%%

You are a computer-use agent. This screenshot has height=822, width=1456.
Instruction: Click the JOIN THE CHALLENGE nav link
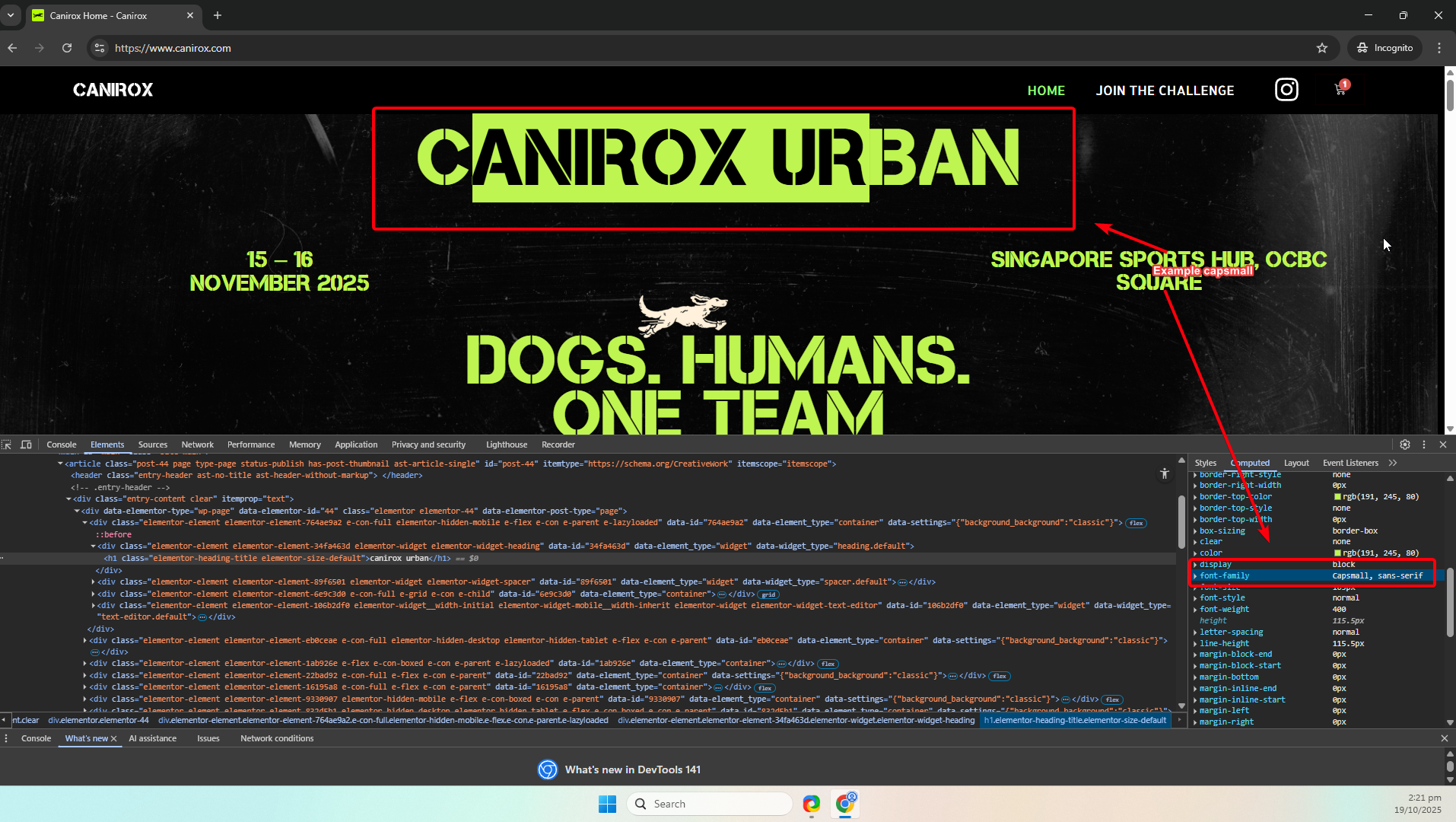click(1165, 91)
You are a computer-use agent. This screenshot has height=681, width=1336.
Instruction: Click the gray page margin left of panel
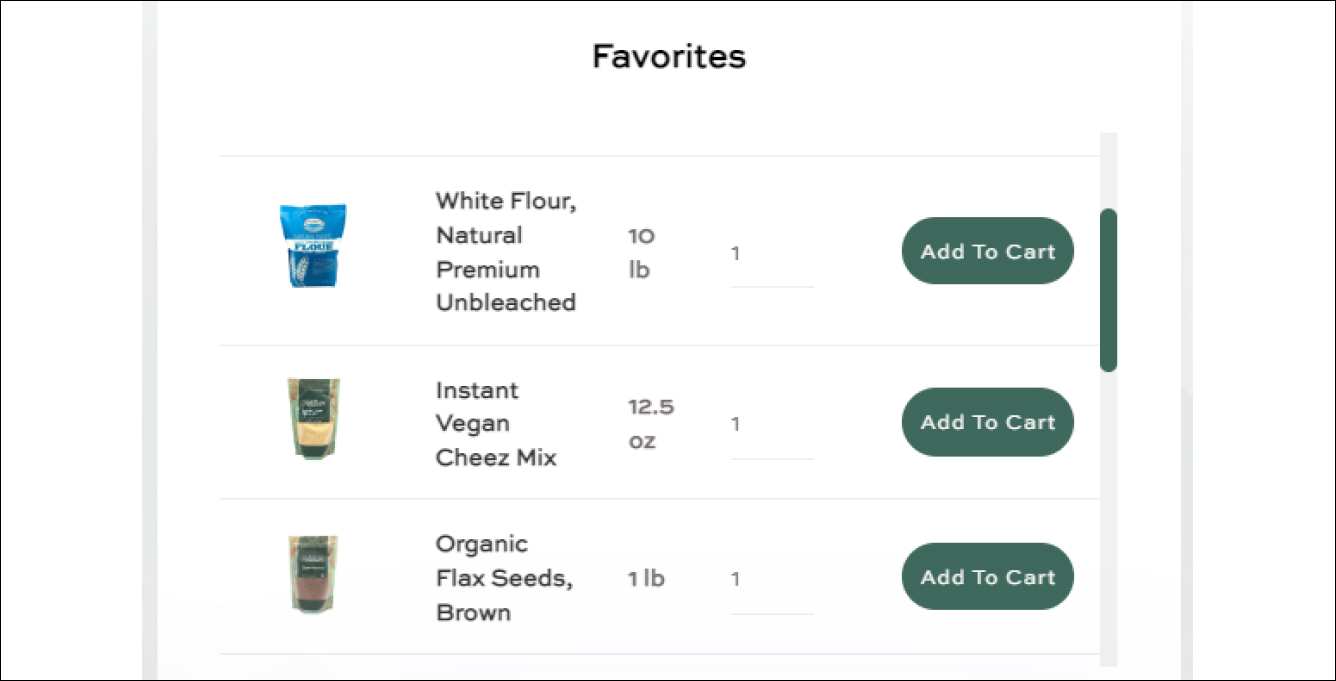coord(72,340)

%%

Task requirements:
Copy out all the lines above in full, raising every coordinate in the answers by 84, and leave the pictures out.

Output:
You are a computer-use agent. This screenshot has height=822, width=1456.
Instruction: Click the JOIN THE CHALLENGE nav link
click(1249, 175)
You are a computer-use agent. This screenshot has height=681, width=1336.
Instruction: Click the gray page margin left of panel
coord(156,424)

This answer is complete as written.